August, 2015:
Gordon’s Gin – Regency Liquors – The Half Note Club – Chattanooga, TN
This awning was full of mold an inch deep and the smell coming out of the building of both the Half Note Club and Regency Liquors indicated they were closed for a number of years.
For decades, Ninth Street was the hub of the black community, home to black-owned retail shops, nightclubs and businesses. Bessie Smith sang there as a child and teenager, and it attracted many of biggest black entertainers such as Ella Fitzgerald, Lena Horne and Nat “King” Cole, who would stay in the Martin Hotel. Clubs like the Whole Note and The Half Note were full of blues and jazz.
East Ninth Street was renamed M.L King Boulevard in 1981. – Chattanooga Now, March 2014
According to a thread in Old Bars, Chattanooga;
The Whole Note started out as a top of the line club for R&B entertainment and the Half Note was private for the who’s who’s in African American businessmen and politicians. Charles Bryant was the owner.
Wink – The Sassy One – Canada Dry – Sun Hotel – South Scranton, PA
Six weeks since the Sun went down, Scranton police Officer Jill Foley drove her cruiser through a silent South Side on patrol Wednesday night looking for some sign, any sign of crime. – Denis J. O’Malley – Times Tribune, July 3, 2011
Today, I was also looking for a sign on Cedar Avenue. I found several. Not the kind of signs for which Officer Jill Foley was looking. Apparently, this once bustling late-19th-century neighborhood is now safer and quieter since this hotel has closed. Reviews on Google for this hotel are hilarious.

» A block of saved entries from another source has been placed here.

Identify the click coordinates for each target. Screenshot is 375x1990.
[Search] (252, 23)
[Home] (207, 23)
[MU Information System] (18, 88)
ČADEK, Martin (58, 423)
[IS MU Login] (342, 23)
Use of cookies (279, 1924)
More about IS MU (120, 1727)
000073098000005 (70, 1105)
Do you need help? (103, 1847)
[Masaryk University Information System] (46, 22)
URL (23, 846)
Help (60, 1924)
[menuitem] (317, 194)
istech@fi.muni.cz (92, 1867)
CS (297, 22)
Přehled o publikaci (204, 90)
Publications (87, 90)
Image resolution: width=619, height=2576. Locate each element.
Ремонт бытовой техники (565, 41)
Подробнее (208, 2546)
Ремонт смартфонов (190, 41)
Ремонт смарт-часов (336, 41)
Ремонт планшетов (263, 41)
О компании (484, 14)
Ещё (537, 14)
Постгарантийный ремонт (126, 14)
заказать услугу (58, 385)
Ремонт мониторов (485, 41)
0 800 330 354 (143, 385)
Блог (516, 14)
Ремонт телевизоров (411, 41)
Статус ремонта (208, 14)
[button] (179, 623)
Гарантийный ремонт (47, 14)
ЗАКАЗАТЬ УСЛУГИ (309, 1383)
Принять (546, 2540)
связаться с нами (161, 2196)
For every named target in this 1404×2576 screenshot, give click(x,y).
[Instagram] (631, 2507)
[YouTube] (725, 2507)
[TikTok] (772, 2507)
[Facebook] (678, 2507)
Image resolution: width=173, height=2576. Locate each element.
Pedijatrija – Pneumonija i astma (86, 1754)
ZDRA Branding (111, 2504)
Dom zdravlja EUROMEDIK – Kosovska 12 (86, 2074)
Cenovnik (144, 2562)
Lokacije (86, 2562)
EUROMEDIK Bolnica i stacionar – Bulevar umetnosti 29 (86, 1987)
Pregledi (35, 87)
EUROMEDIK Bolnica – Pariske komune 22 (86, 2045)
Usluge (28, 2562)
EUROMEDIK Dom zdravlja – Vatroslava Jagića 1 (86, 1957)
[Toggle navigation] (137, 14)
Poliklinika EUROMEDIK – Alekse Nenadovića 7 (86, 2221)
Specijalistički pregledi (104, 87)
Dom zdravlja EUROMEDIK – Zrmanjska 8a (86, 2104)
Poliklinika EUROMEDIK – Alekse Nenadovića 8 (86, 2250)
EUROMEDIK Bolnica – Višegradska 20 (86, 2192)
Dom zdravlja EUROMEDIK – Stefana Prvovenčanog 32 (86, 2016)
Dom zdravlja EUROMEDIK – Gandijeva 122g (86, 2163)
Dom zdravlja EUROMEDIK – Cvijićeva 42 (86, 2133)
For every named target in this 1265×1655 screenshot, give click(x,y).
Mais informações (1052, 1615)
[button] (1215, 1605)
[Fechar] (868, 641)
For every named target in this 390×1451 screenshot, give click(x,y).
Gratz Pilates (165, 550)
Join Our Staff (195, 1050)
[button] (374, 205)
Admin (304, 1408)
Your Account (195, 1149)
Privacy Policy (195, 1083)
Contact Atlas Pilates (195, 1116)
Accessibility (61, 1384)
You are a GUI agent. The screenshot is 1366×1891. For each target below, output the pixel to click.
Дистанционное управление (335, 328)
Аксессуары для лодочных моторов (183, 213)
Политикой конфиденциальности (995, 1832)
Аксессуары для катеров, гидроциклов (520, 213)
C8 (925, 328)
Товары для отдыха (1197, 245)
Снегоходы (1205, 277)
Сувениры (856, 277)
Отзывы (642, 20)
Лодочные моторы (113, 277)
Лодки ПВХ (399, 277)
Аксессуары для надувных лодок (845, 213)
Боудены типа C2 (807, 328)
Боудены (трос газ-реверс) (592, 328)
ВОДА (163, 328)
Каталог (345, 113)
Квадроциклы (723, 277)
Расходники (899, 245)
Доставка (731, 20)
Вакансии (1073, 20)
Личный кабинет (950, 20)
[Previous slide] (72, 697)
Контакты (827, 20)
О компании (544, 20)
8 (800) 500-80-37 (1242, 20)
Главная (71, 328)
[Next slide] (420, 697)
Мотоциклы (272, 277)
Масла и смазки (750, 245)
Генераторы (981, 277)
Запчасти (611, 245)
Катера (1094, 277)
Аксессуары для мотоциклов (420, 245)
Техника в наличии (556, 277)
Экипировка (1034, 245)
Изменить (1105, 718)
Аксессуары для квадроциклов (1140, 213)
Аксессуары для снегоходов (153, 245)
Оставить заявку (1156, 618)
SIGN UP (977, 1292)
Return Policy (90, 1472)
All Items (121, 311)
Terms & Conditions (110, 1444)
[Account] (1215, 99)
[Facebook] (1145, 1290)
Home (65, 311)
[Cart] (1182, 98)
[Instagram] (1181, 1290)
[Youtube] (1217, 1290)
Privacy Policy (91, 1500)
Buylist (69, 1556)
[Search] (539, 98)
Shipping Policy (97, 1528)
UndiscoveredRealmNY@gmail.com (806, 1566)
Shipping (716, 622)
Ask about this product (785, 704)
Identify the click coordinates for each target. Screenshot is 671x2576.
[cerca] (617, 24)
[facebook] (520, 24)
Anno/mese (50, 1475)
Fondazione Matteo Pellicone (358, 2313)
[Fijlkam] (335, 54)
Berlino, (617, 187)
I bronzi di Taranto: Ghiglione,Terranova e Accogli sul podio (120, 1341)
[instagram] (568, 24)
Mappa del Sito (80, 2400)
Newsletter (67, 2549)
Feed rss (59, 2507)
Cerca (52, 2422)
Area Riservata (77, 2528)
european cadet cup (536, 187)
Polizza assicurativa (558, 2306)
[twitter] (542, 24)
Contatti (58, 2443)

The guy in the front with the Harley-Davidson claims to have done the lettering on this sign “too many years ago to remember when.” Within one block, there were many signs of a previous life on Cedar Avenue that was not so nefarious and sleazy. The South Side, as it is called in Scranton, can use a comeback. But then again, so can the North Side and the Middle Side. Scranton has some great architectural and advertising remnant treasures which indicate it once had quite a hey-day. Like most of America’s cities, Scranton is waiting for a second wind.
“Get a POP POP tingle with Wink.” – Ann-Margret in a vintage 1960s Canada Dry Wink commercial.